Во-вторых, скорее всего, не изменил бы. Можно много рассуждать о параллелизме историй мастера и Иешуа, вспоминать классическую трактовку финала (мастер оказывается не способен отстоять свое творение, он ломается, не борется и впадает в уныние, а уныние – один из смертных грехов) и сказать, что Иешуа смог пройти свой путь до конца, а мастер на это оказался не способен. И это все правильно. Но есть еще кое-что: Булгаков был человеком верующим, при этом прототипом мастера выступает он сам, отчасти вкладывая в судьбу героя собственные автобиографические эпизоды. Считать себя равным Богу, величием сравнять себя с Иисусом Булгаков никак не может, ибо он – смертен, к тому же «внезапно смертен», как замечал сам Воланд.

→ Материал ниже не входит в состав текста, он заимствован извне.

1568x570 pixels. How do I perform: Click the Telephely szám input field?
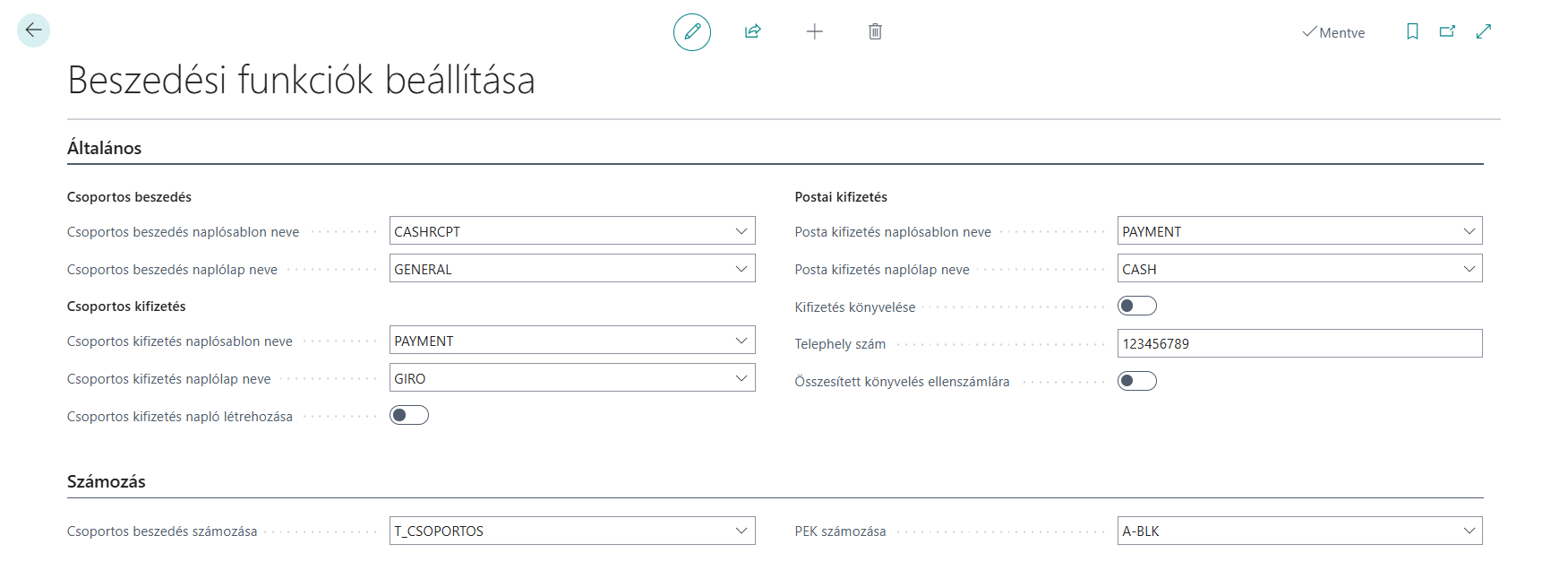1298,344
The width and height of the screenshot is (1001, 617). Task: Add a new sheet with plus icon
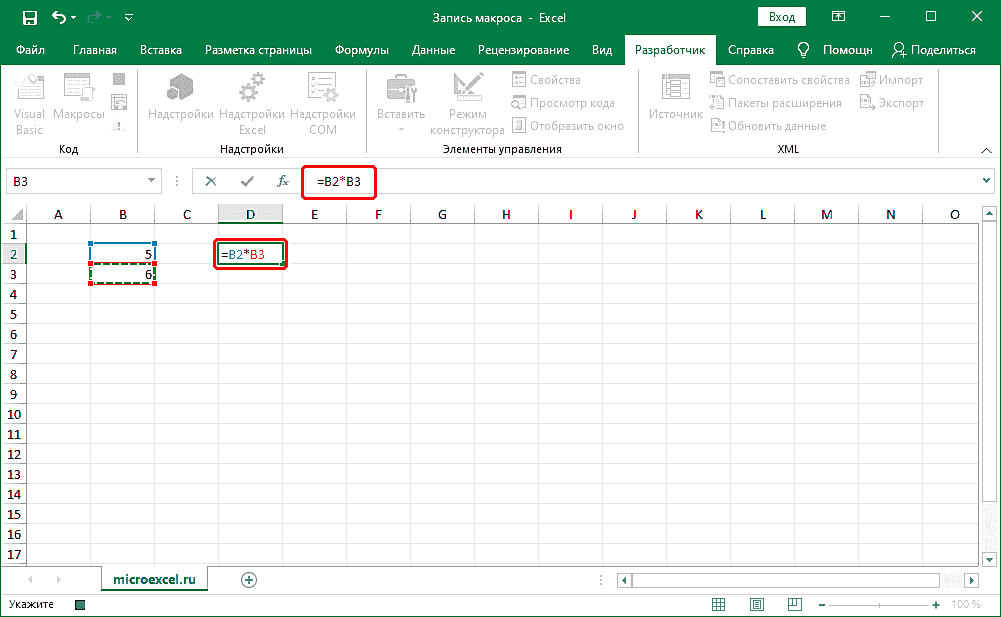[x=249, y=579]
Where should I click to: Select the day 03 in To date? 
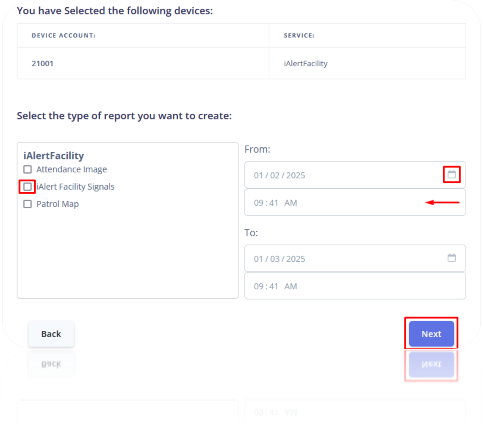click(275, 259)
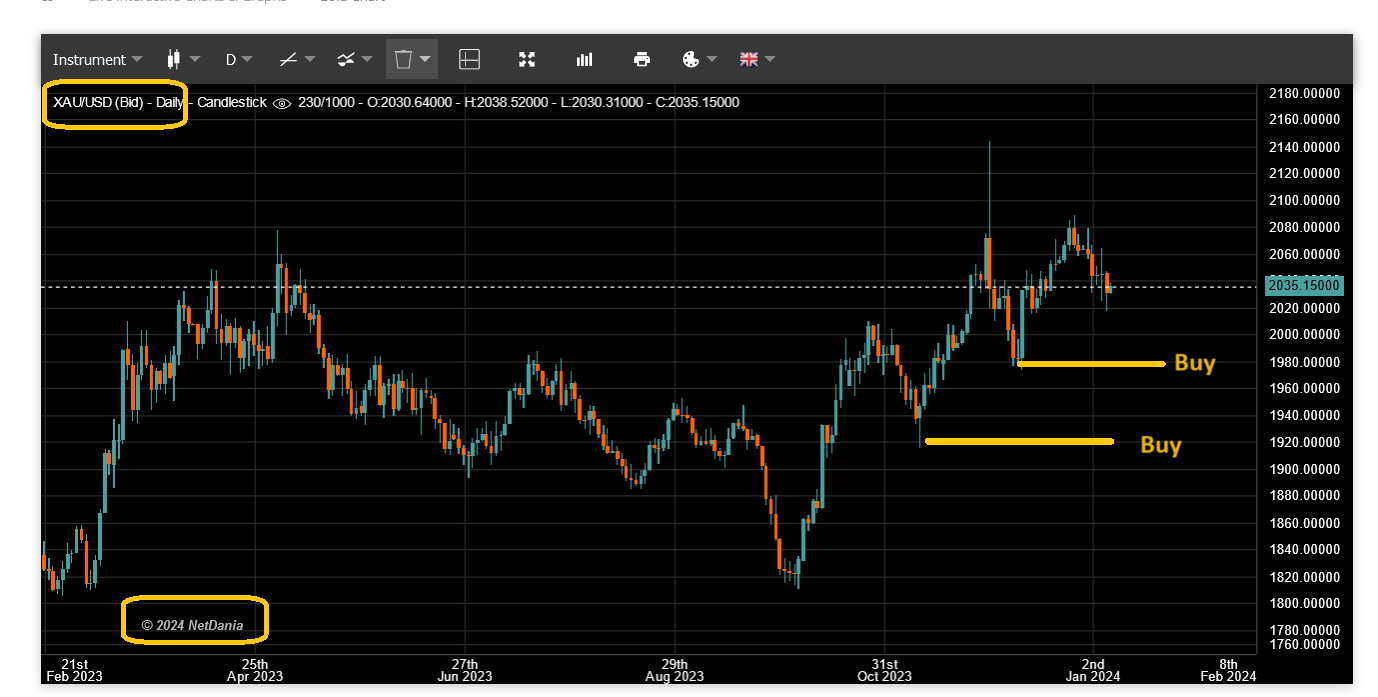Expand the arrow beside the trash icon

click(426, 60)
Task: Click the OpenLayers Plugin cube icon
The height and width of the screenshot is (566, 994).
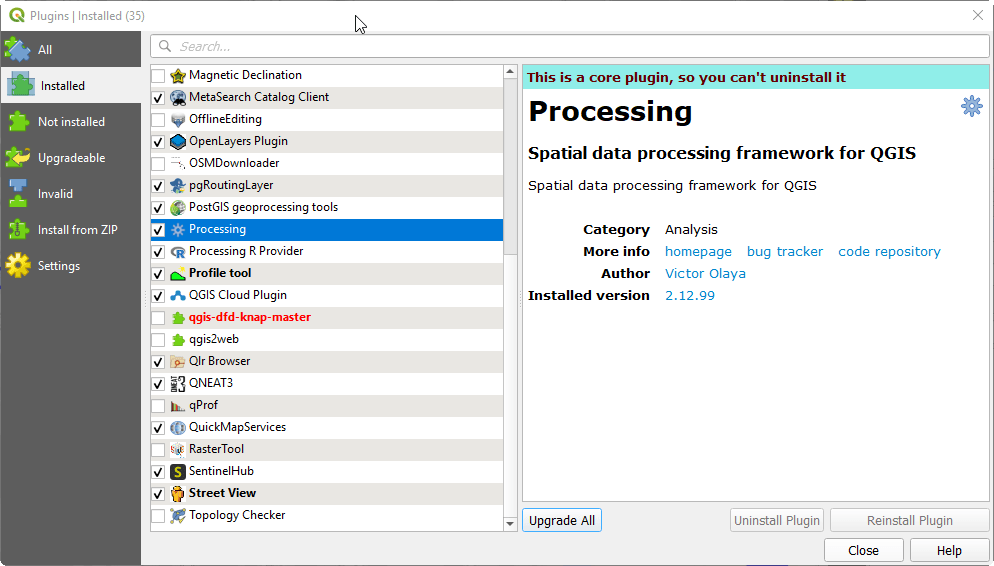Action: (x=178, y=141)
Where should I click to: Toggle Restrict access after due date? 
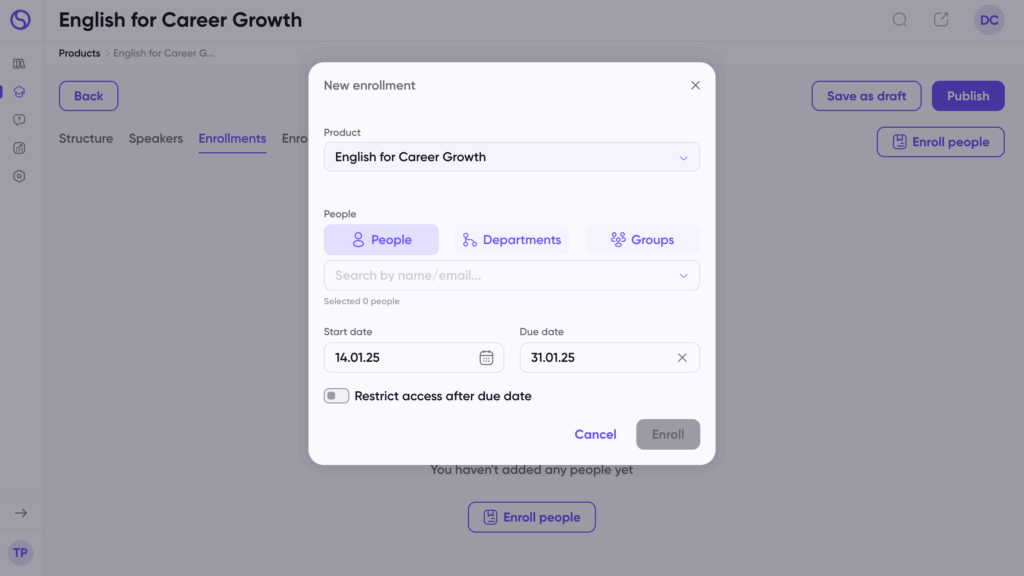[336, 396]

Поэтому прямиком направить в рай себя-мастера Булгаков, конечно, не мог, именно из осознания собственной несвятости, ибо все мы грешны.
– Салют, мессир! – прокричала неугомонная парочка, и Бегемот замахал семгой.
– Очень хороши, – сказал Воланд.
– Мессир, вообразите, – закричал возбужденно и радостно Бегемот, – меня за мародера приняли!
– Судя по принесенным тобою предметам, – ответил Воланд, поглядывая на ландшафтик, – ты и есть мародер.
– Верите ли, мессир… – задушевным голосом начал Бегемот.
– Нет, не верю, – коротко ответил Воланд.
– Мессир, клянусь, я делал героические попытки спасти все, что было можно, и вот все, что удалось отстоять.
– Ты лучше скажи, отчего Грибоедов загорелся? – спросил Воланд.
Оба, и Коровьев и Бегемот, развели руками, подняли глаза к небу, а Бегемот вскричал:
– Не постигаю! Сидели мирно, совершенно тихо, закусывали…
– И вдруг – трах, трах! – подхватил Коровьев. – Выстрелы! Обезумев от страха, мы с Бегемотом кинулись бежать на бульвар, преследователи за нами, мы кинулись к Тимирязеву!..
– Но чувство долга, – вступил Бегемот, – побороло наш постыдный страх, и мы вернулись.
– Ах, вы вернулись? – сказал Воланд. – Ну, конечно, тогда здание сгорело дотла.
– Дотла! – горестно подтвердил Коровьев. – То есть буквально, мессир, дотла, как вы изволили метко выразиться. Одни головешки!
– Я устремился, – рассказывал Бегемот, – в зал заседаний, – это который с колоннами, мессир, – рассчитывая вытащить что-нибудь ценное. Ах, мессир, моя жена, если б только она у меня была, двадцать раз рисковала остаться вдовой! Но по счастью, мессир, я не женат, и скажу вам прямо – счастлив, что не женат. Ах, мессир, можно ли променять холостую свободу на тягостное ярмо!
– Опять началась какая-то чушь, – заметил Воланд.
– Слушаю и продолжаю, – ответил кот, – да-с, вот ландшафтик. Более ничего невозможно было унести из зала, пламя ударило мне в лицо. Я побежал в кладовку, спас семгу. Я побежал в кухню, спас халат. Я считаю, мессир, что я сделал все, что мог, и не понимаю, чем объясняется скептическое выражение на вашем лице.
– А что делал Коровьев в то время, когда ты мародерствовал? – спросил Воланд.
– Я помогал пожарным, мессир, – ответил Коровьев, указывая на разорванные брюки.
– Ах, если так, то, конечно, придется строить новое здание.
– Оно будет построено, мессир, – отозвался Коровьев, – смею уверить вас в этом.
– Ну что ж, остается пожелать, чтобы оно было лучше прежнего, – заметил Воланд.
– Так и будет, мессир, – сказал Коровьев.
Автор устами Воланда и его свиты выражает надежду на то, что все же настанет время, когда литературой будут заниматься ради самой литературы, а не для того, чтобы получить хорошую путевку, обильно пообедать и построить карьеру. Огонь, в котором сгорел Грибоедов, хоть и адский, но очищающий.